Rooster owner sees red again

IT WAS the marketing mismatch that ruffled feathers with customers and even had the store’s owner seeing red.

Just before Christmas, the Red Rooster sign on Murray St underwent a radical makeover, changing from its traditional red to a curious shade of copper-brown.

COLOUR CORRECTED: Red Rooster Tamworth franchisee Tony Bishop with the fast food outlet’s new ‘colour correct’ red signage.  
Photo: Gareth Gardner 050514GGA03

COLOUR CORRECTED: Red Rooster Tamworth franchisee Tony Bishop with the fast food outlet’s new ‘colour correct’ red signage. Photo: Gareth Gardner 050514GGA03

Part of a company strategy to make the brand appear more “classy”, the change went down like a soggy nugget with customers.

After taking up the battle with head office, Tamworth Red Rooster franchisee Tony Bishop finally had a victory last week, with a new bright-red sign being installed.

“It’s the most feedback I’ve had from customers on an issue in my 10 years here and people really felt it wasn’t right,” Mr Bishop said.

“The copper sign might have looked classy but it wasn’t red.

“I was like a dog with a bone and I’m happy that I finally got my wish.”

Tamworth graphic designer Marlon Dalton said the “psychology of colour” was a critical part of branding.

“Colour is something we are immersed in completely during our waking hours and yet we seldom think of the effect on our mood or feelings,” Mr Dalton said. 
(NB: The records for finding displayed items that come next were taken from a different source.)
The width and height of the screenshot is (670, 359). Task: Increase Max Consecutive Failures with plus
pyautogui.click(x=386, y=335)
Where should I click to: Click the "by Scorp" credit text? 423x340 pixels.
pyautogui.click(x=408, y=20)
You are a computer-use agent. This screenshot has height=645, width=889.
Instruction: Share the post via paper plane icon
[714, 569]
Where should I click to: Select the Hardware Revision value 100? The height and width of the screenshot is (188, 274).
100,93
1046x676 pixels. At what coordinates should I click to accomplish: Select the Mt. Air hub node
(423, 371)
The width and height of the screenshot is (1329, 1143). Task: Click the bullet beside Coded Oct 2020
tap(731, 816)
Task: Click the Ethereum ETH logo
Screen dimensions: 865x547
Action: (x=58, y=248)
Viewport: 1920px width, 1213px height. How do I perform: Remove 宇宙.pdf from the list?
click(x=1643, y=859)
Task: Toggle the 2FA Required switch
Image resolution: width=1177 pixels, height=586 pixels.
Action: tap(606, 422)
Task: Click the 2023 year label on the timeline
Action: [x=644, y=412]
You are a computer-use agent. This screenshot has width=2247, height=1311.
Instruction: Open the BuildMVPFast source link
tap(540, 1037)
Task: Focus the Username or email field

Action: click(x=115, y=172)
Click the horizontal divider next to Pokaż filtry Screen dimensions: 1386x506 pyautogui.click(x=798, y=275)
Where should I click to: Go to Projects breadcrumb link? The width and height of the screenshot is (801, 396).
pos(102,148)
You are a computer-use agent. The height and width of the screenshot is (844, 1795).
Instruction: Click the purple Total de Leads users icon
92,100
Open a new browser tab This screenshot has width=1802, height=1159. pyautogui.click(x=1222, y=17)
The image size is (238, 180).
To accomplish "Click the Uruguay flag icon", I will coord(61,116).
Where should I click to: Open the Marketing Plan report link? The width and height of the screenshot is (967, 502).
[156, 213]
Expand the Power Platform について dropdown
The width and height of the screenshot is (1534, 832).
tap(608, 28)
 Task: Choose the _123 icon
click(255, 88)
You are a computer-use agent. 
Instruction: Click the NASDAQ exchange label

“Advertising professionals are only too aware of the psychology behind this and they have been utilising the phenomenon for many years.

“The colour red is well known to be a stimulator of hunger and you will find that a great number of drive through and roadside takeaways attempt to utilise this on us as we pass by their locations. 

“It is very possible that if you have a successful formula and you move away from this by adopting a colour shift incorporate signage this may have an effect on your bottom line.”